Nearly half of all Americans spend their entire paycheck — or more — every month. It’s no wonder: Stuff’s expensive these days, and raises are hard to come by. And despite the recent uptick in the stock market, the idea that the economy has improved in recent years seems theoretical and not at all related to everyday finances. Not to mention, the majority of financial advice out there seems to be far outside of most people’s grasps.
It’s no wonder then that saving more and spending less always cracks the lists of most popular New Year’s resolutions. But to do that, you’ve got to do more than tighten your belt: You’ve got to know exactly how many notches, and when it’s time to loosen it enough to allow yourself to breathe now and again. To help us all become smarter about money, we found a few experts to loan us some advice (if not a few dollars).
James Conole, financial planner: Credit cards dull the pain of any purchases we make. Maybe we have a monthly $250 budget for dining out, but what happens when we’re already over budget and our friends want to go out for dinner? We just tell ourselves we’ll put the dinner on our credit card and deal with it next month.
This is the behavior that leads to overspending.
Try paying with cash instead: At the beginning of each month, take out $250 cash and only allow yourself to use that cash for dining out. Once the cash is spent, you’re done for the month. This will prevent you from overspending, but it also hurts a lot more to pay with cash then it does to pay with credit. So you’ll notice that you start making better decisions about what you spend your cash on.
You don’t have to do this for every category of your budget, but try to do it for the areas that you tend to overspend on (usually food and drinks and entertainment).

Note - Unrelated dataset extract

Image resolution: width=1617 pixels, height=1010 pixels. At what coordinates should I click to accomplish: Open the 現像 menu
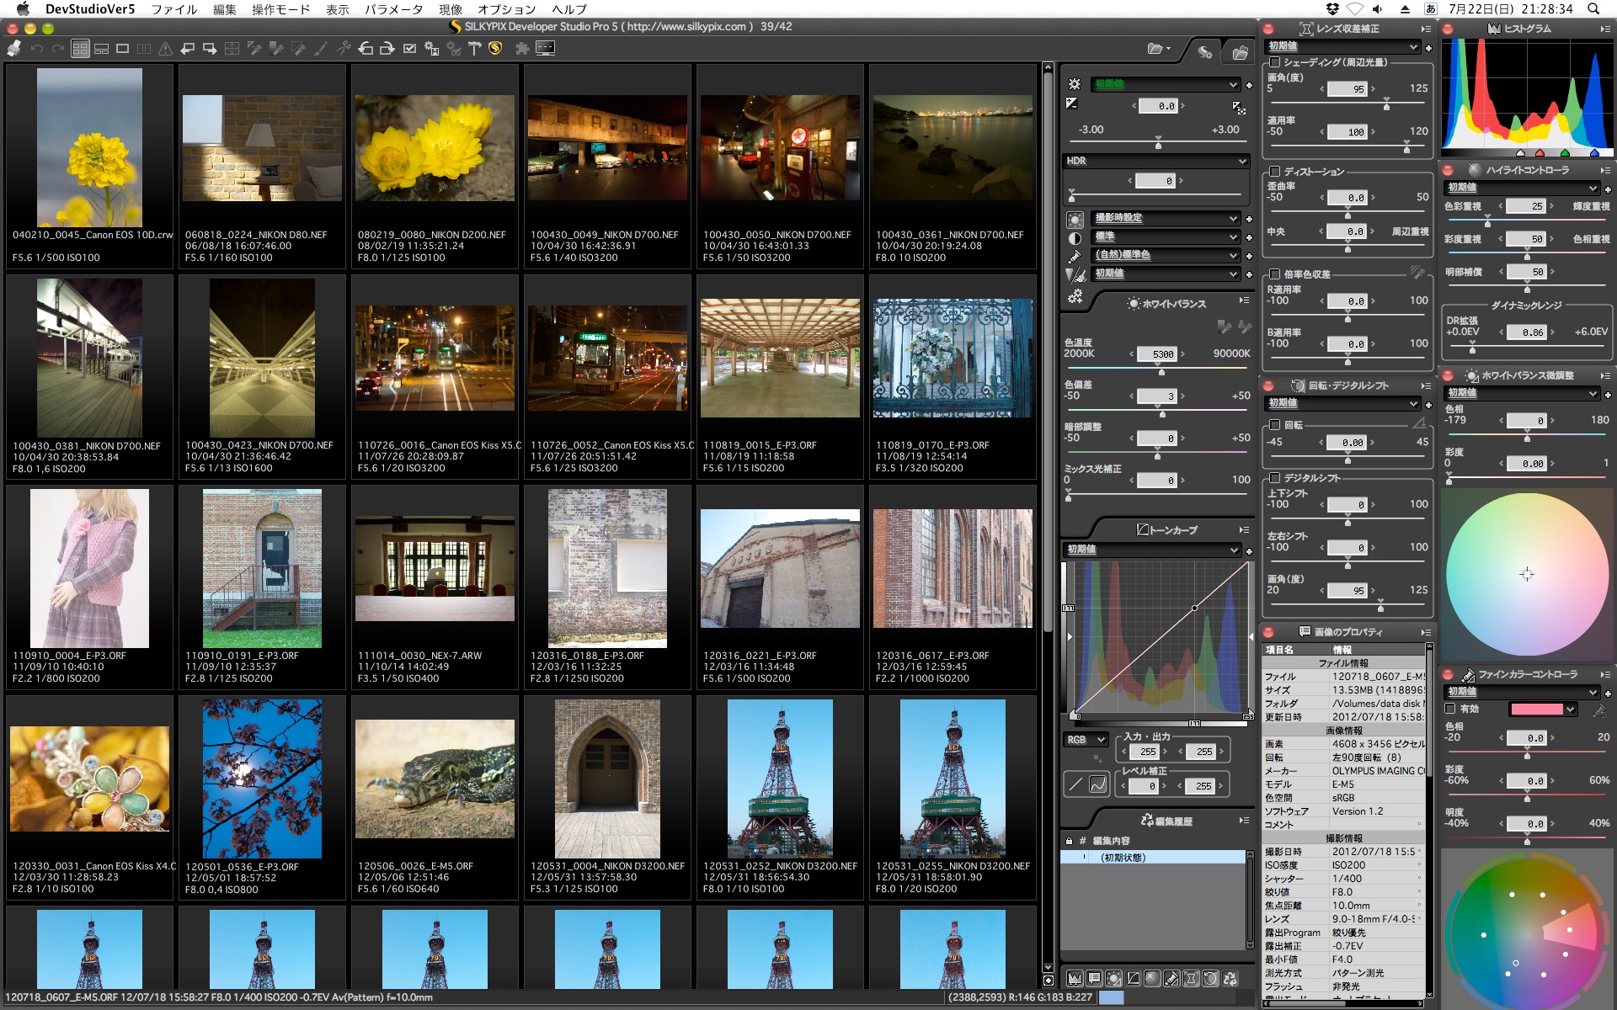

Once you learn to keep overspending in check, you’ll be surprised how much more you can save!
Benjamin Van Loon, a guy who saved his way out of $100,000 of debt: The first step to spending less and saving more is in the head. We’ve been conditioned to want — and get — our single cookie now, rather than two later. But that’s shortsighted, especially if you can’t even afford a cookie in the first place. Admitting that much is the first step.
Everything else is careful planning. You know how much the cookie costs, so take a list of your obligatory spending (food, rent, insurance, etc.), see how much you have left afterward and hold onto it. This is a savings account, a Roth IRA, an Acorns account, a sock under your pillow. This is also making your food at home, not ordering a cocktail or waiting until the movie is free on streaming. It takes honesty and sacrifice, but eventually, you’ll get your two cookies. Or if you do it right, you’ll get the sugar, flour, butter and chocolate chips to make your own.
Or you could just wrack up a ton of credit card debt and bring it with you to the grave.
John Karaffa, accountant for professional athletes: One of my biggest tips for how to save more money is to live like a college student. It doesn’t mean you have to eat ramen noodles all the time, but the mentality of living on as little as possible really works. The professional athletes we serve who keep some of their college frugalness serve themselves well. I use the phrase “live like a college student” with them in an effort to try to get them to keep their spending in check, while their memory of their college days is still fresh.
All too often, when people experience sudden wealth, their spending increases to a new stratosphere. It’s best to be frugal and humble and save your money for your future.
Manisha Thakor, author and innovative wealth manager: It can be helpful to have an internal mental “ruler” against which you can rub up your choices. My favorite way of doing this is to employ a concept I call “joy-based spending.” The idea here is to track your spending — ideally for a month, but even a weekend will do to get you started. At the end of the time period, go back and review your spending with a yellow highlighter in hand to highlight anything you spent money on that did not bring you true joy. Typical answers include things like the cable bill (solution: reevaluate how many channels you really need) and can be as varied as dinner out with “friends” that don’t make you feel good about yourself, or soccer lessons where the kids hate the coach and you hate driving them there.
The idea is to see where you’re “leaking money” on things that don’t light up your soul. By cutting them out, you aren’t lessening your happiness, but you are increasing funds available for savings!